Data Structures within the Grasshopper Canvas (Lookup Tables? etc)

Hi all,
I was hoping to get some ideas on how other users handle and pass big data-structures.

What i wanted to ask, is anyone aware of any GET/SET type methodologies where we can push data into a titled datatable, then fish them back based on title to clean up messy scripts and create a nice clean workflow?

I saw some data-tables and datasets as part of the Lunchbox Plugin, but couldn’t figure out how to actually use them in the GH canvas.

I’m working on a fairly complex (for me at least) geotechnical modelling script to present underground data parametrically. Like all good projects mine has been going about 10 years, and had substantial scope creep (You can see Rev 1,2,3,4 in sequence below):

To tidy things up i wrote a basic data-table type function (Which i called GET/SET in line with programming nomenclature).

Getting me here:

image

Each package in the linear chain effectively looks up the info it needs, calculates the extra parameter, then pushes it back into the dataset.

image

I have attached a basic script which demonstrates where I have been going with this. Presume this has probably be done before (or that it hasn’t for good reason!) - so any thoughts would be appreciated.

Demonstration of Get-SET (GH Lookup).gh (21.6 KB)

Note: The attached script is OBJECT BASED (I.e. each branch of the tree has pieces of different meta-data associated with one object, or data segment). I also have a parameter based lookup which goes the other way, with each list containing a single data type, but applicable to multiple objects. This deals better with lists which are not of uniform length, but i am more concerned about data corruption if i accidentally delete a list item and the data becomes misaligned.

Thanks in advance!
LJ

My plugin, Pancake, supports a structure called Association.

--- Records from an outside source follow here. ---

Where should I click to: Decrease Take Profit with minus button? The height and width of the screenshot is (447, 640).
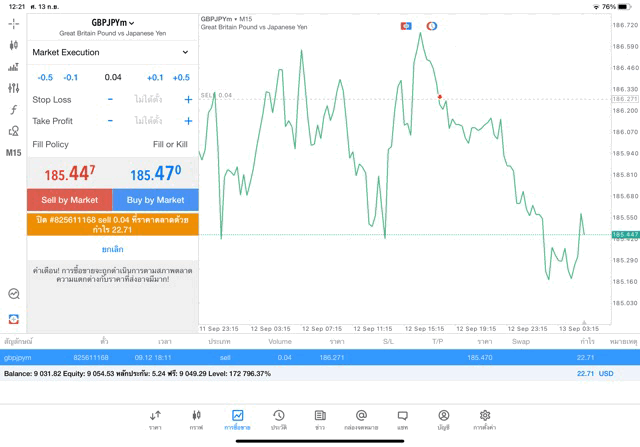[110, 121]
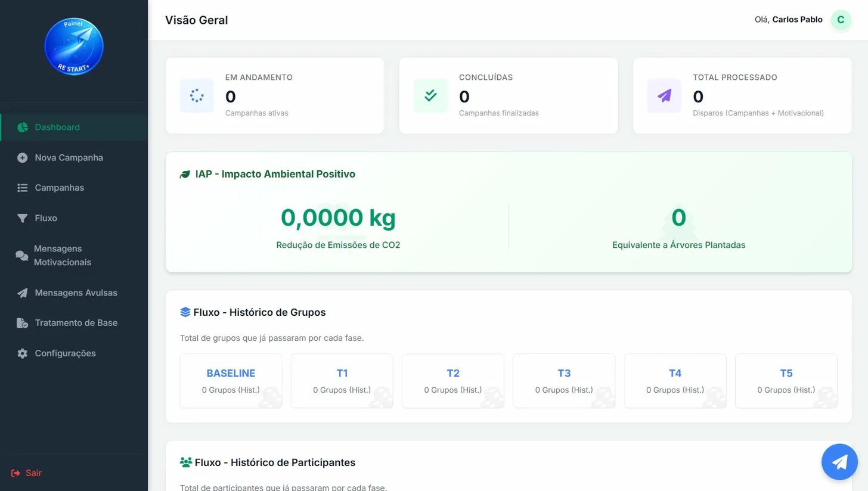Click the database icon for Tratamento de Base

point(22,323)
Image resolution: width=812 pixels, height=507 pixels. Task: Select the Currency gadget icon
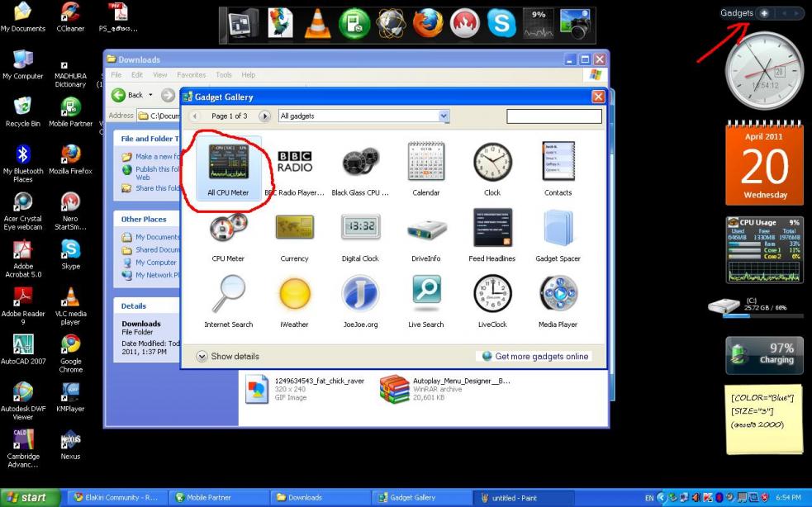pyautogui.click(x=294, y=227)
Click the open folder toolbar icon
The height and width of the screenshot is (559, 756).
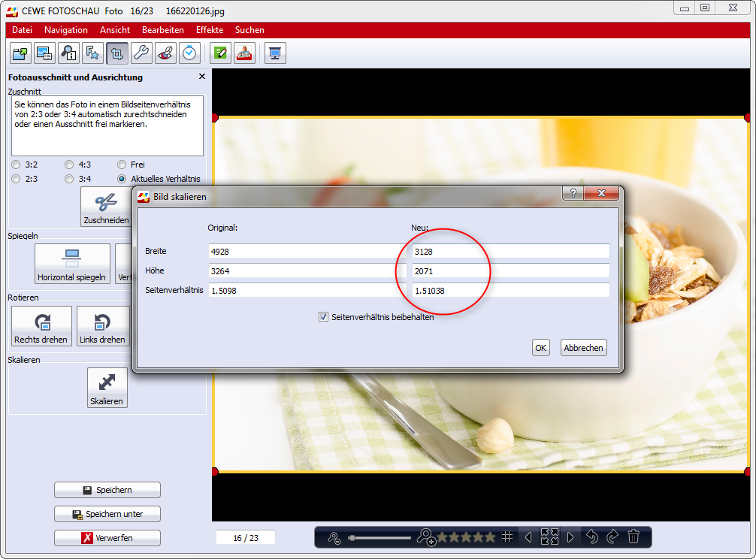20,53
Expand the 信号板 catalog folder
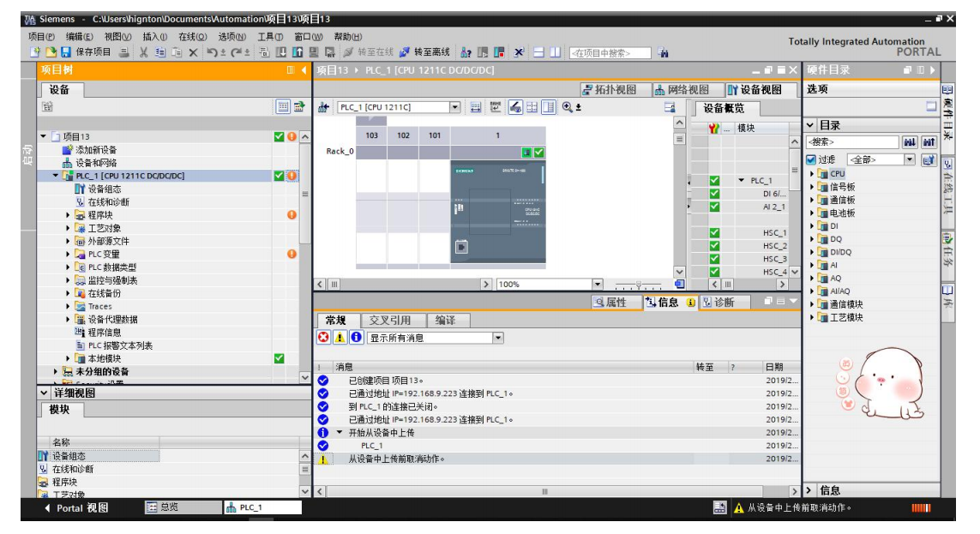This screenshot has height=534, width=980. [812, 187]
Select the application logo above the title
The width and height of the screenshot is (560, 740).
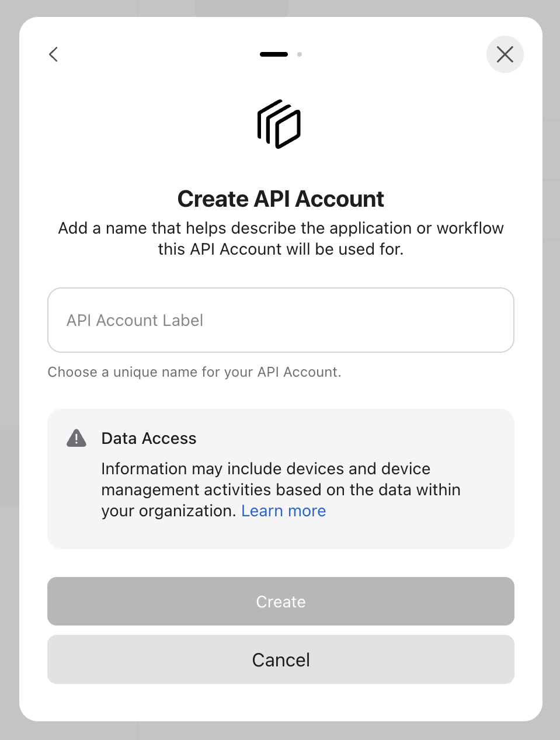tap(279, 124)
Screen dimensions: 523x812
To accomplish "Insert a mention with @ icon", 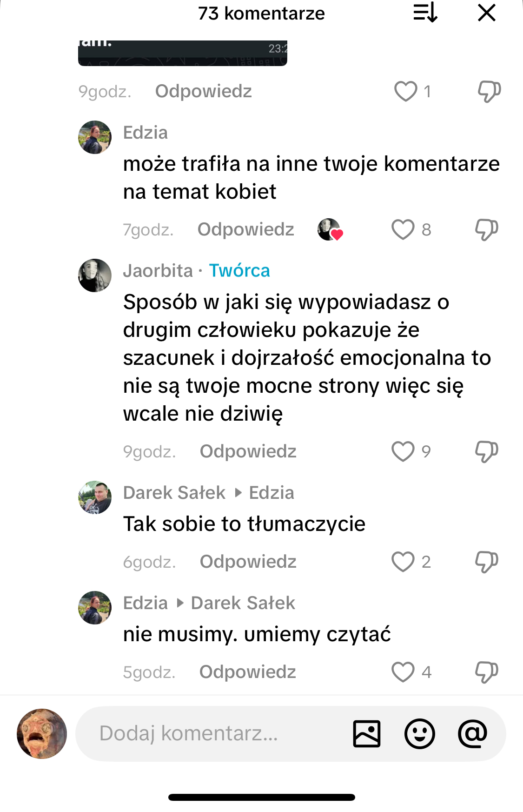I will (472, 734).
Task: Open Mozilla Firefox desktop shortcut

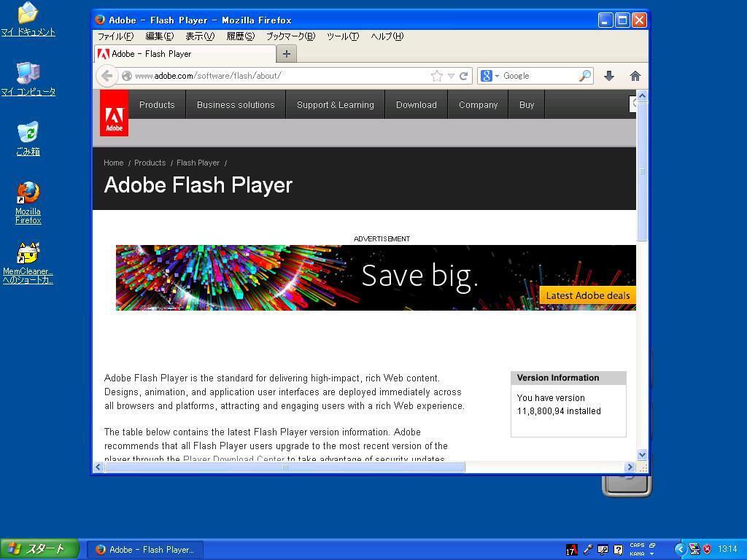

It allows for named parameter & dynamic manipulation, data extraction & data exchange with Datatable/CSV/Json/XML, which may probably help you.

example file: exampleassoc.gh (12.6 KB)

More examples file are available with the plugin.

Actually in C# there is a lookup table datastructure available. You could use a script component to pass this collection around. One for setting one for getting.

The problem with lookup tables and dictionaries is its really bad performance if you have a lot of string keys. For each traversal lots of string comparision are performed. Which slows down performance in this case. But its hard to judge. Depends on the use case.

Edit: Values of lookup tables are immutable, where as in a dictionary values can be changed. But I personally would continue doing things like you do and just be careful to not corrupt data. Keep it simple…

Hi Keyu,
Thanks for the input.

Would i be correct in suggesting the way your association works is that you have a “Master object” (Which in your example you named ‘Geometry’), your New Association component then allows you to assign data to that master object, and enter a title for t data against the component (which in your example you named ‘whatever’)?

Is there any way to set the titles associated with data using another data stream?

In my case, I am reading a large series of geotechnical data entries from excel in the following form (titles highlighted):

This has to be dynamic, as its setup in a way that users can customise what they input, this feeds a selection to then modify what is viewed - so the titles have to be read from the sheet, then data needs to be retrievable based on those titles.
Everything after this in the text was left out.